*WHAT IS NEEDED:* Retype the material word for word, from the line with "Click Control Panel in the address bar" up to and including the line with "Action: tap(287, 200)", and leave the pictures out of your answer.

*PROVIDED INFORMATION:*

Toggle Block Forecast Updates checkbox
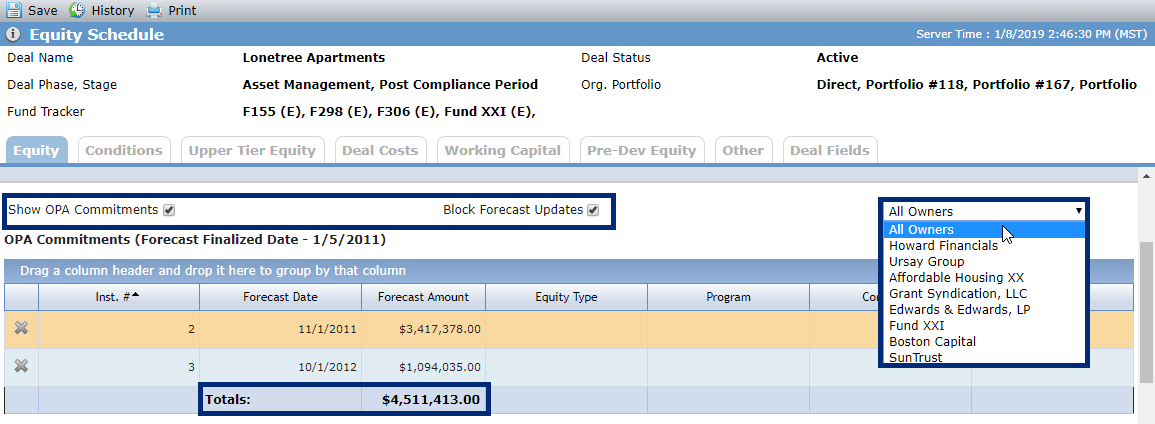The image size is (1155, 424). [x=594, y=211]
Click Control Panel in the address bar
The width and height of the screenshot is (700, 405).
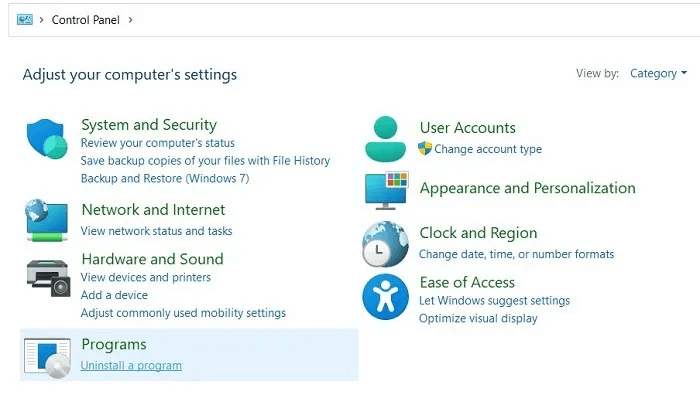pos(86,19)
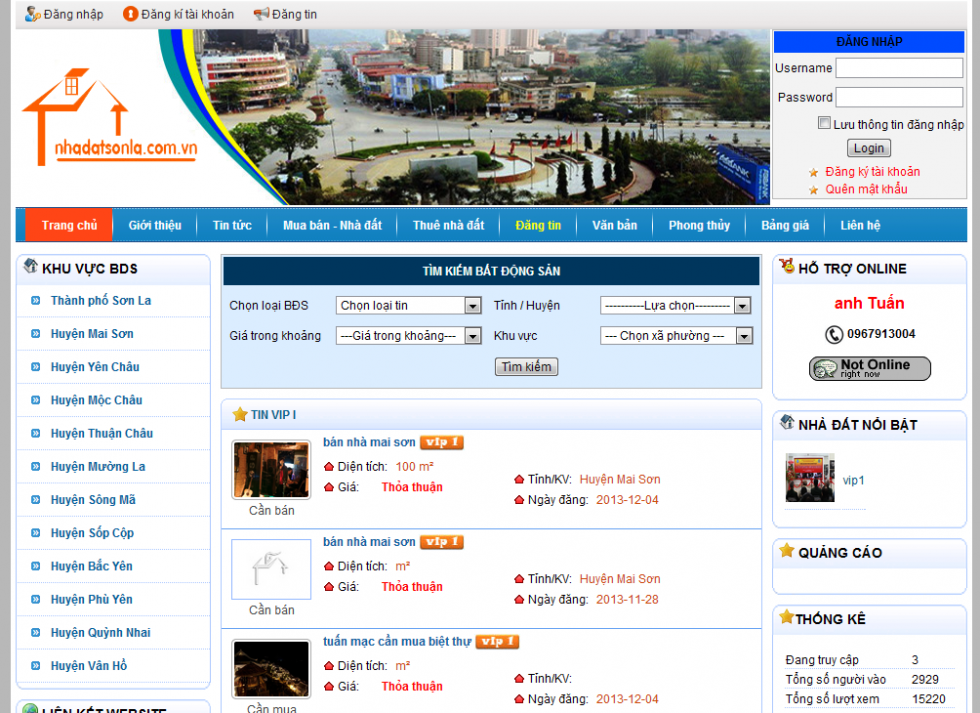Click into the Username input field

click(898, 69)
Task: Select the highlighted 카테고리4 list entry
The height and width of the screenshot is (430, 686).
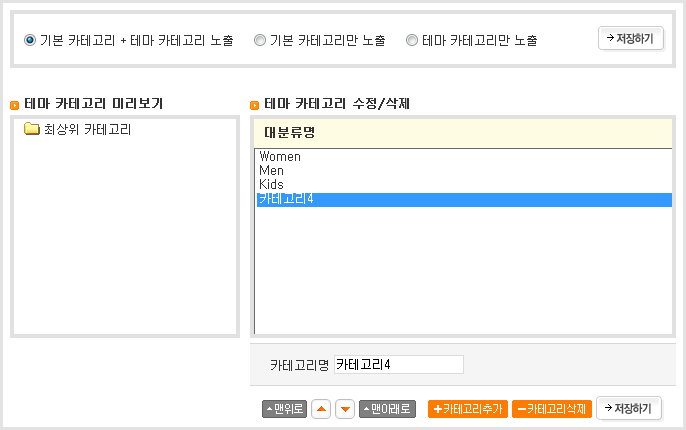Action: tap(287, 200)
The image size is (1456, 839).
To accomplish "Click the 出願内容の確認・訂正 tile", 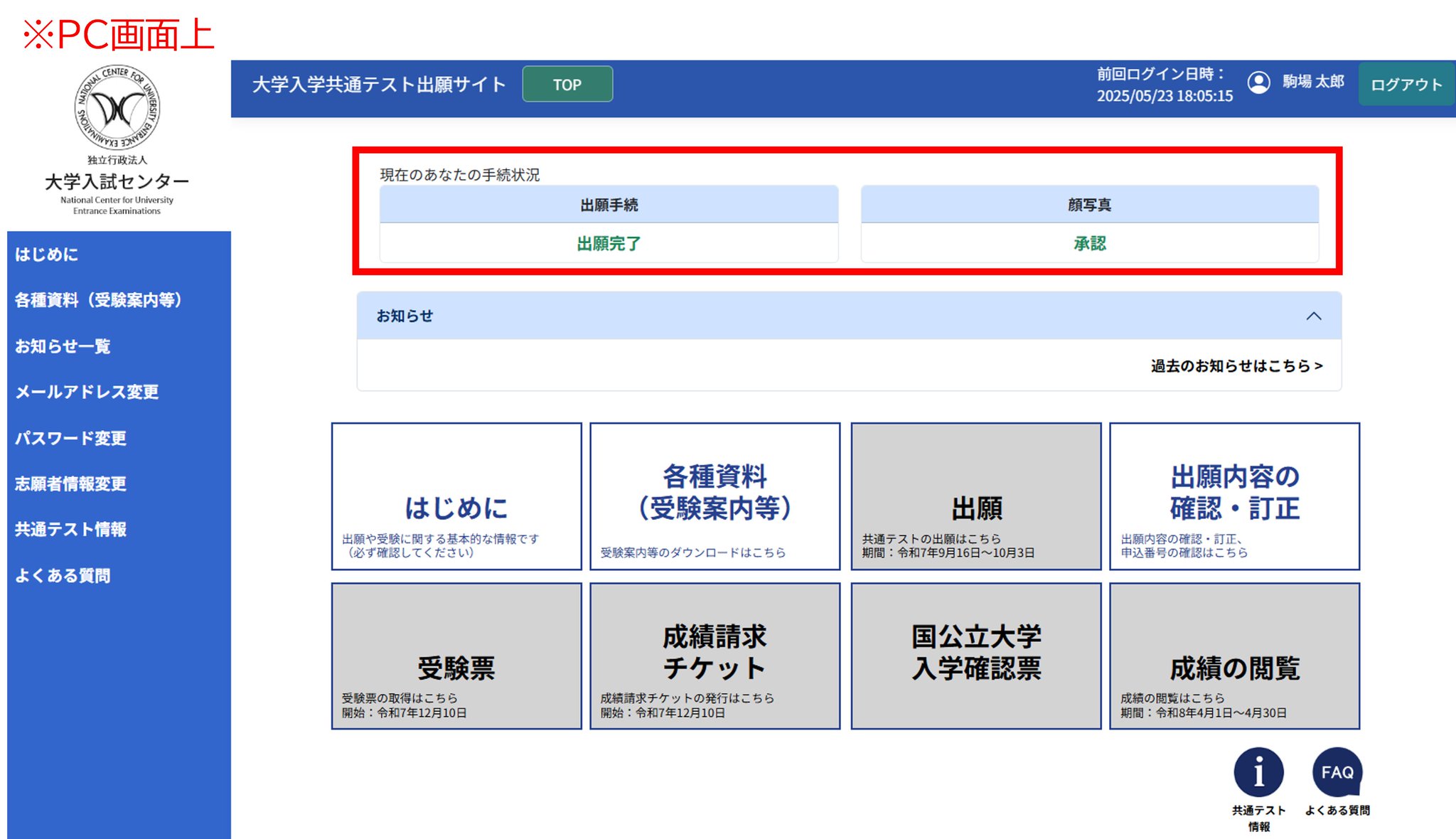I will pos(1234,496).
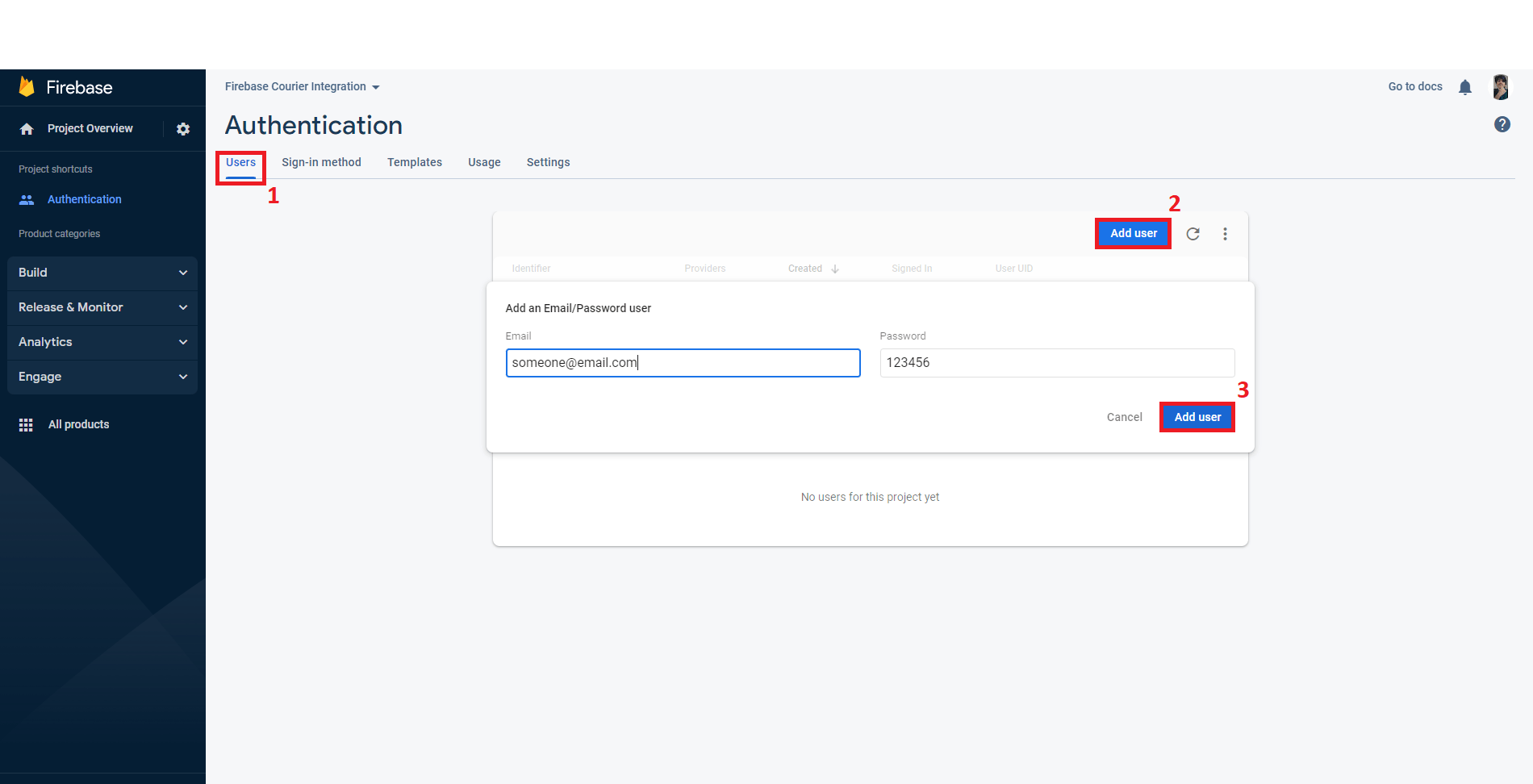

*SOLUTION TO THIS EXERCISE:*
Click Control Panel in the address bar
The width and height of the screenshot is (700, 405).
pos(86,19)
Click into the Username input field

click(898, 69)
Task: Select the highlighted 카테고리4 list entry
The height and width of the screenshot is (430, 686).
Action: tap(287, 200)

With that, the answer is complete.